Plasmodium cnemidophori

Scientific classification
- Domain: Eukaryota
- Clade: Sar
- Clade: Alveolata
- Phylum: Apicomplexa
- Class: Aconoidasida
- Order: Haemospororida
- Family: Plasmodiidae
- Genus: Plasmodium
- Species: P. cnemidophori
- Binomial name: Plasmodium cnemidophori Carini, 1941

= Plasmodium cnemidophori =

- Genus: Plasmodium
- Species: cnemidophori
- Authority: Carini, 1941

Species of single-celled organism

Plasmodium cnemidophori is a parasite of the genus Plasmodium subgenus Sauramoeba. As in all Plasmodium species, P. cnemidophori has both vertebrate and insect hosts. The vertebrate hosts for this parasite are lizards.

== Description ==
The parasite was first described by Carini in 1941.

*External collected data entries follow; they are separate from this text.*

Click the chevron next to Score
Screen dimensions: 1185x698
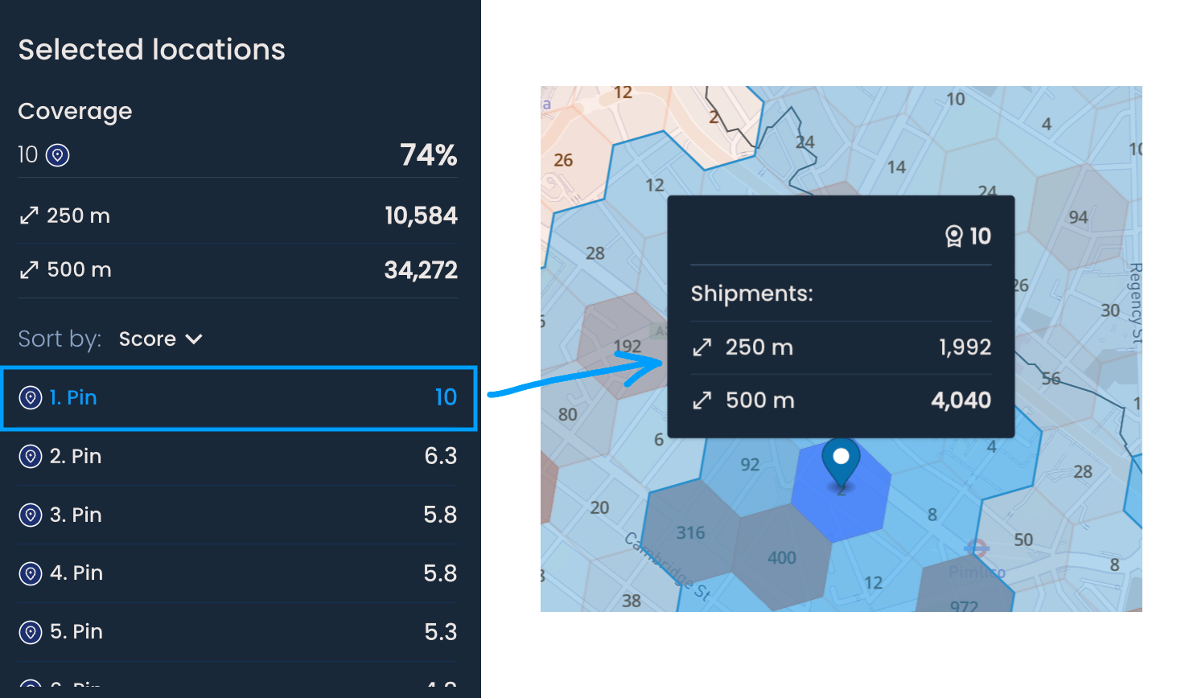194,339
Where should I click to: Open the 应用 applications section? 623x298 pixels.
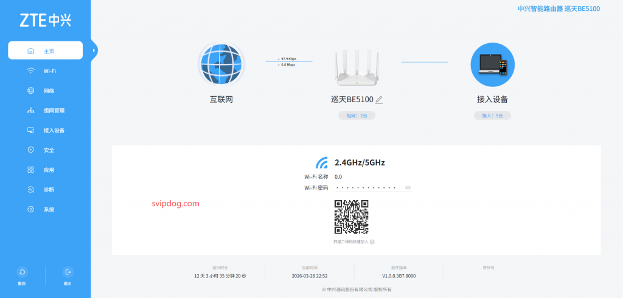tap(49, 170)
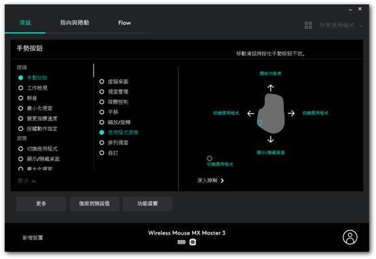This screenshot has height=259, width=376.
Task: Click the down arrow gesture direction
Action: (271, 139)
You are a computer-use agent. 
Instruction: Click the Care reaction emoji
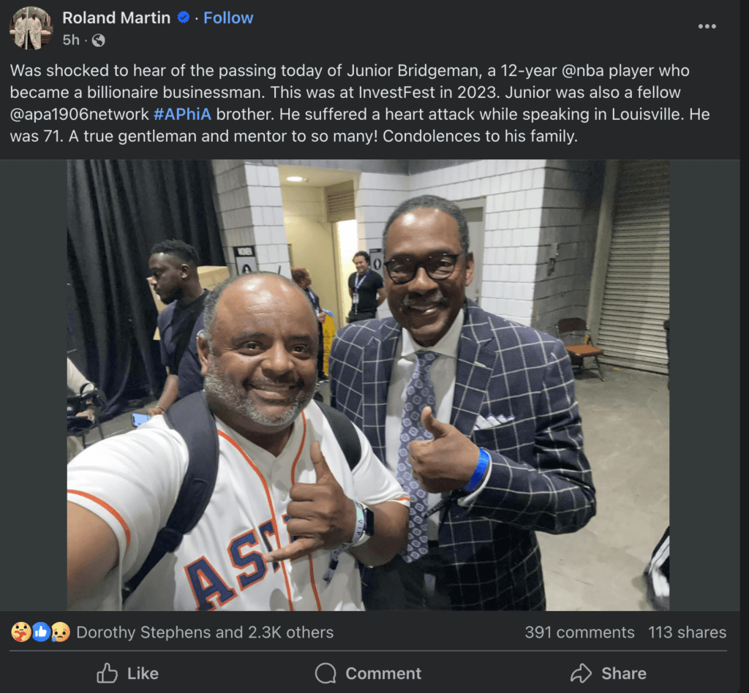[x=21, y=632]
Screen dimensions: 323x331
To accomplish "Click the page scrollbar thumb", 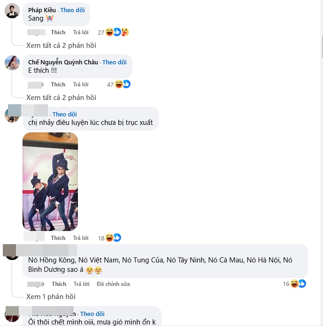I will coord(322,47).
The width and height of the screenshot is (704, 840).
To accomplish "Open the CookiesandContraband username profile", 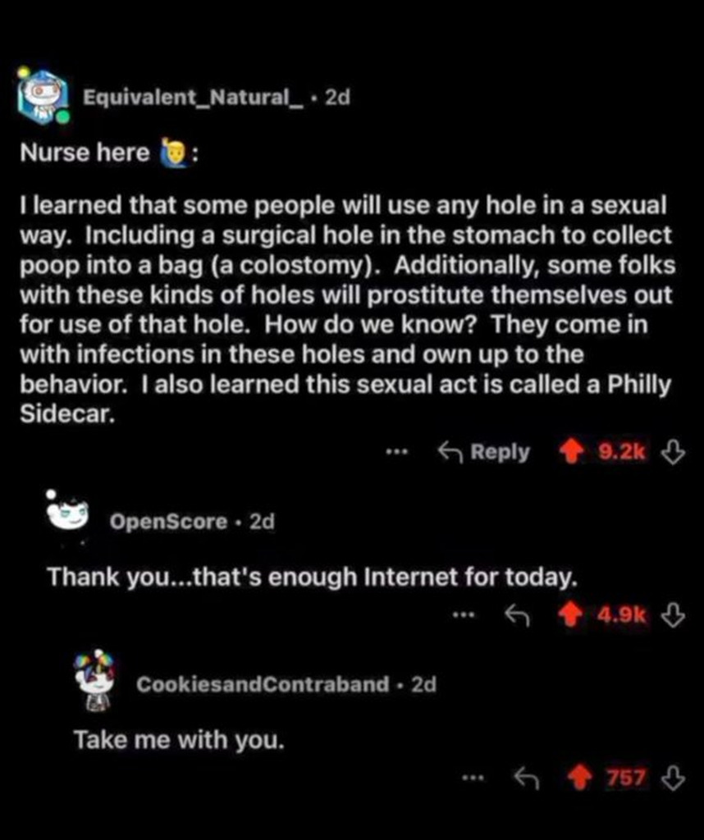I will coord(263,684).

The schizonts and gametocytes caused hypertrophy and distortion of host cell and nucleus. The nucleus may be displaced.

Pigment is not located in a distinct vacuole.

The schizonts are usually polar in position, rounded in shape, and may produce over 100 merozoites. Large schizonts visibly enlarge the erythrocyte. Mature schizonts
measure 13.0 +/- 0.4 (range: 10-15) micrometres x 10.8 +/- 3 (range: 8-13) micrometres.

The gametocytes are elongated and lateral in position.

Mature microgametocytes measure 11.8 +/- 0.9 (range: 10-15) micrometres x 8.8 +/- 0.6 (range:7-10) micrometres.

== Distribution ==
This species is found in Brazil, Panama and Venezuela.

== Hosts ==
This species infects the lizards Ameiva ameiva, and Cnemidophorus lemniscatus lemniscatus.